Again, most people might not have been aware previously of these British territories but rather like Jamal Malik in Slumdog Millionaire, I knew of the British Virgin Islands for a personal reason. My lawyer friend, Richard Parsons, who is settled there with his wife, Janet, shared digs with me for a couple of years at university.
He responded to my email with a desperate SOS: “We all in the BVI need assistance. Can you please try and get us some publicity so that people in the UK, particularly the government, pay attention to the huge problems here?”
The government claims that some 500 British troops have been sent to the region, with 120 stationed in the British Virgin Islands. Fifty police are also being deployed there to establish law and order.
Richard tells a different story: “Basically, almost all infrastructure has been demolished,” he says. “Communications are minimal.”
He goes on: “We can only send this email by sitting outside the phone company office in town. There are no radio or TV stations working in the BVI. The electricity distribution system is all blown down and must take months or even a year to repair.
“The government admin building has most windows blown out and most of the interior is wrecked. There is looting everywhere. We have heard no message from the new UK governor, Augustus Jaspert, or the BVI premier, Dr Orlando Smith. This is in marked contrast to the apparently organised disaster response in the USVI.”
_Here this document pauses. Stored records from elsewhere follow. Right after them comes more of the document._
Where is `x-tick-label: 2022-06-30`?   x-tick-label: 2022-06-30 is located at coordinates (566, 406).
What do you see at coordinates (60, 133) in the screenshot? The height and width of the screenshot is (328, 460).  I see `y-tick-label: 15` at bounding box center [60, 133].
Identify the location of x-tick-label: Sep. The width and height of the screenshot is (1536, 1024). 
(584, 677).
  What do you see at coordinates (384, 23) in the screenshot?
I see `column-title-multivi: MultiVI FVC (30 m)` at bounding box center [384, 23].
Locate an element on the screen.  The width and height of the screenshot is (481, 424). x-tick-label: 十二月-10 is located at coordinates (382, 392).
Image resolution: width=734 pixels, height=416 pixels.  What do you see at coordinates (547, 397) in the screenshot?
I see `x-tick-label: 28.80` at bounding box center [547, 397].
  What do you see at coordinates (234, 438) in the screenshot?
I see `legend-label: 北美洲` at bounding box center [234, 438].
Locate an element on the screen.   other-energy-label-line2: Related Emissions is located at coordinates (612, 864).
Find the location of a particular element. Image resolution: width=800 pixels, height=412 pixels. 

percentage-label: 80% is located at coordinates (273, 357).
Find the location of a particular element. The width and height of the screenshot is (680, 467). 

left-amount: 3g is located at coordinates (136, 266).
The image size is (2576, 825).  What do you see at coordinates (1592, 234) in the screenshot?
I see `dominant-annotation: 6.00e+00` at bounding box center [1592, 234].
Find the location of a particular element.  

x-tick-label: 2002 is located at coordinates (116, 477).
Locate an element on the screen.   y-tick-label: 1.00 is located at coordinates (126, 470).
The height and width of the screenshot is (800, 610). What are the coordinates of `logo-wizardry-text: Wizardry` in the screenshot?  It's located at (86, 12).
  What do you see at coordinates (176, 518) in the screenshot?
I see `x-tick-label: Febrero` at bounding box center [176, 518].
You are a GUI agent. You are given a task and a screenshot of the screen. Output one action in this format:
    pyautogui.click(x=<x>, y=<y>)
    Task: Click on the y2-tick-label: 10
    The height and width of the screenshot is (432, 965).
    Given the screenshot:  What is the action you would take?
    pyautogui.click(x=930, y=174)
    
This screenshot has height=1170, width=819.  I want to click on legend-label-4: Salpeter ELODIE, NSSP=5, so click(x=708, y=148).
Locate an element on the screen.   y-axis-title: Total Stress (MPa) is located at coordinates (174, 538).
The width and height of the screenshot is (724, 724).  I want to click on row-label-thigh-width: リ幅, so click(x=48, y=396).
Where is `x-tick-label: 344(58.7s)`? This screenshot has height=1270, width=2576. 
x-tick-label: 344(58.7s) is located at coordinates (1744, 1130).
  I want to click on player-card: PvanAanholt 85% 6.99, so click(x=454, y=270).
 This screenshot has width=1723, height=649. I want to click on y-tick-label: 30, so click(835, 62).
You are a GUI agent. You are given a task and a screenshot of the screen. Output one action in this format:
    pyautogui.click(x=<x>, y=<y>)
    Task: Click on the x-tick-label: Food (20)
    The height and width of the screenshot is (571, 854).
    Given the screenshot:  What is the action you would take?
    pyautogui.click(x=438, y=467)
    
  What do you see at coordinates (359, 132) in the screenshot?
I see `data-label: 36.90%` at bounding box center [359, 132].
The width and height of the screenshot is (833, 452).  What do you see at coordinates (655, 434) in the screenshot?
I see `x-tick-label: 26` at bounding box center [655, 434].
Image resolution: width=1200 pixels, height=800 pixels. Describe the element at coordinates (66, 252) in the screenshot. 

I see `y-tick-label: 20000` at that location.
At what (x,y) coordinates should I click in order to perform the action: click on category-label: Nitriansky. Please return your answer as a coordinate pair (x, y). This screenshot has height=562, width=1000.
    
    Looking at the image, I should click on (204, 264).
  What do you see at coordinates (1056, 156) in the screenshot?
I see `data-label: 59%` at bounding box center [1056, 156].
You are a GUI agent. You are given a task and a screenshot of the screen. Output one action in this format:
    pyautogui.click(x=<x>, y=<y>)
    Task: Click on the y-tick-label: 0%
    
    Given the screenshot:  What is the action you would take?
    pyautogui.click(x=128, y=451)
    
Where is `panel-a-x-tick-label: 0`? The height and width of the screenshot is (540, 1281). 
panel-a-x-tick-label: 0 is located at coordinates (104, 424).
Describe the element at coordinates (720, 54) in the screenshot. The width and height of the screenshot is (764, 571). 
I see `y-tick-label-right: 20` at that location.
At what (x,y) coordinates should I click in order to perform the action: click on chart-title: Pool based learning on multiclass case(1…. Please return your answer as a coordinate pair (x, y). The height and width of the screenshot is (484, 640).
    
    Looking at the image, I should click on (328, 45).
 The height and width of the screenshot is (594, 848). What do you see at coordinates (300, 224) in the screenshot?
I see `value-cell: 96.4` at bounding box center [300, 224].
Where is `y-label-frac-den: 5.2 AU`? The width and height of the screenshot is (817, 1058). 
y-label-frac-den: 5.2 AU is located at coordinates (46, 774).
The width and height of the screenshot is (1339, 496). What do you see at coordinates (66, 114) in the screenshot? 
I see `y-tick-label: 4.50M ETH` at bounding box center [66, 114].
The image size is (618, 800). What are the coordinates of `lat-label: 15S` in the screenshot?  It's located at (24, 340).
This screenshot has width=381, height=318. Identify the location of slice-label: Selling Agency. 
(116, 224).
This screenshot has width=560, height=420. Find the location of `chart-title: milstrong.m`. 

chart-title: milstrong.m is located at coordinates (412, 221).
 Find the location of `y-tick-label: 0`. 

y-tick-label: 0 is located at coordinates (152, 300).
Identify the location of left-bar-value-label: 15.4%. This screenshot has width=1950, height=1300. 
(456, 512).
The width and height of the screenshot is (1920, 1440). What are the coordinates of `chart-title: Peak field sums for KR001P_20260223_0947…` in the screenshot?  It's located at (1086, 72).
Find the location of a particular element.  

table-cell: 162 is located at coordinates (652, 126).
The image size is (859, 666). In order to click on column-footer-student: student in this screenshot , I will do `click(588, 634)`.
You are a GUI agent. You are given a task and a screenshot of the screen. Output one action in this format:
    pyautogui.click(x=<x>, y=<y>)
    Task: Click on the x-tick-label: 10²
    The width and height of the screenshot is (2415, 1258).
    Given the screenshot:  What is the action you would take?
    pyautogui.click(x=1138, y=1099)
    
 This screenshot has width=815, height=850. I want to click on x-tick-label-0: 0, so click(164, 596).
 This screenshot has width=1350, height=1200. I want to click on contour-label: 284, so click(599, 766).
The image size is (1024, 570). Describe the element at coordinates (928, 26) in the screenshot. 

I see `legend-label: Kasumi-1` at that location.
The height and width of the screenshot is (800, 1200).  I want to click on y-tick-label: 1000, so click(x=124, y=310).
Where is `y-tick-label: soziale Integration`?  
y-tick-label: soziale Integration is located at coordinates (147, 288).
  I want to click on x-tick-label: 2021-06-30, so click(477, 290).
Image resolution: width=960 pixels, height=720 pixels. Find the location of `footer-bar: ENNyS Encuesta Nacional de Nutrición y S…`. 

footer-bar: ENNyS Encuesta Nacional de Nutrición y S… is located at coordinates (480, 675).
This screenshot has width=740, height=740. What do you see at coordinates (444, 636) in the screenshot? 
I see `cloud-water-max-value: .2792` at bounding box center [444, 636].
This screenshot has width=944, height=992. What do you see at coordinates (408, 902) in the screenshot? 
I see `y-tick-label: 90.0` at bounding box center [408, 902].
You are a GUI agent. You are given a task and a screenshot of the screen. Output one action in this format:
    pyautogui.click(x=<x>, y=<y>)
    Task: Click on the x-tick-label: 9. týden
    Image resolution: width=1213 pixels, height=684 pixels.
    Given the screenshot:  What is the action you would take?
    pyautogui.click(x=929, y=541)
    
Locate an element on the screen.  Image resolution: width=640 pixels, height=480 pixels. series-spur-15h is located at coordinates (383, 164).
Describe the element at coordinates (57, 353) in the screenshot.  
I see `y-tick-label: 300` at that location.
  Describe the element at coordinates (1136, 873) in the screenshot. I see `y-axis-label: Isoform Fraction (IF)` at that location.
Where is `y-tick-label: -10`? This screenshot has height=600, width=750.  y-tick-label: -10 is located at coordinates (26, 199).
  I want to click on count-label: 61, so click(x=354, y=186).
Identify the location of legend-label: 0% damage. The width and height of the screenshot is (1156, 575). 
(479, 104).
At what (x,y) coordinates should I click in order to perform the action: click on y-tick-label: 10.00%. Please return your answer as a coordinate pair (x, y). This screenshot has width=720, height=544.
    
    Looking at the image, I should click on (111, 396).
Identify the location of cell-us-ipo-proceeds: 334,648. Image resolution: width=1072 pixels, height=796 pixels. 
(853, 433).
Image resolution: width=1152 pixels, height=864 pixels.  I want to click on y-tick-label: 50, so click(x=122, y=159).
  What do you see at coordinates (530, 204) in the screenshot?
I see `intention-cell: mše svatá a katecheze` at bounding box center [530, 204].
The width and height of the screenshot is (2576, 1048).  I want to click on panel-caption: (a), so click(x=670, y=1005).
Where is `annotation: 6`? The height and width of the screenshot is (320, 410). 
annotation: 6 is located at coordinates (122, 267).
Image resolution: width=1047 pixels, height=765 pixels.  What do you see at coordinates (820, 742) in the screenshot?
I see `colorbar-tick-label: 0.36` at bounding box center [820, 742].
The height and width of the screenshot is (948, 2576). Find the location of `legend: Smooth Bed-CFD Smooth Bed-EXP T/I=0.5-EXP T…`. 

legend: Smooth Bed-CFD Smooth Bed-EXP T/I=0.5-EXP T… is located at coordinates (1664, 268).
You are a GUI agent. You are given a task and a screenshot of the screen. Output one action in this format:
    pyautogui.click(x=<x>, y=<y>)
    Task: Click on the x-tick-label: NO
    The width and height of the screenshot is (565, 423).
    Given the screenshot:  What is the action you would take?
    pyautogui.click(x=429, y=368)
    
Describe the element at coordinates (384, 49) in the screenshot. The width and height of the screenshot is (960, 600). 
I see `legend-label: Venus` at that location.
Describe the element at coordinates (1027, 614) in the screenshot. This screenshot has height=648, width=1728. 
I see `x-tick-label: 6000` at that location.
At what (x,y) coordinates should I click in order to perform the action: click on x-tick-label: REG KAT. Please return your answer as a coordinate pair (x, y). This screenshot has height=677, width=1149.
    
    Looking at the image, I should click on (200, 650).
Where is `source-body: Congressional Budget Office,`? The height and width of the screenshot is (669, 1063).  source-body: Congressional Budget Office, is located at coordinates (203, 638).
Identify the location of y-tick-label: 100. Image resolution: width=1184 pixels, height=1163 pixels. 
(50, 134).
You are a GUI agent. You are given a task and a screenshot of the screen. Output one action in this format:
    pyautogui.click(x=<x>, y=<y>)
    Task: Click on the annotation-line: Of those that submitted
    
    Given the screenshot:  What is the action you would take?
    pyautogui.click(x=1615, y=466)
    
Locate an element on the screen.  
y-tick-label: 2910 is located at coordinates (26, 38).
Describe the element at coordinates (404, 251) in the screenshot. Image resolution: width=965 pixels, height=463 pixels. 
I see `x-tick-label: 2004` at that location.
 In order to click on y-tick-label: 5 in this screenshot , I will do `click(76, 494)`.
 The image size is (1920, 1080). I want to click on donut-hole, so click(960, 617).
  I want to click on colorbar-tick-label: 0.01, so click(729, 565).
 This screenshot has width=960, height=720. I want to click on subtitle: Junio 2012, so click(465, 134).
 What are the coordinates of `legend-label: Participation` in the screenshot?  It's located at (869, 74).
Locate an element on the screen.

Richard adds: “There is one British naval vessel offshore, but we have seen no sailors coming ashore to help. Rumour on the street has it there is another ship coming?”
It may be that British troops will make their presence felt in the next few days, but already five people are reported to have died in the British Virgin Islands.
Who knows what might happen if the winds of change blow through Downing Street?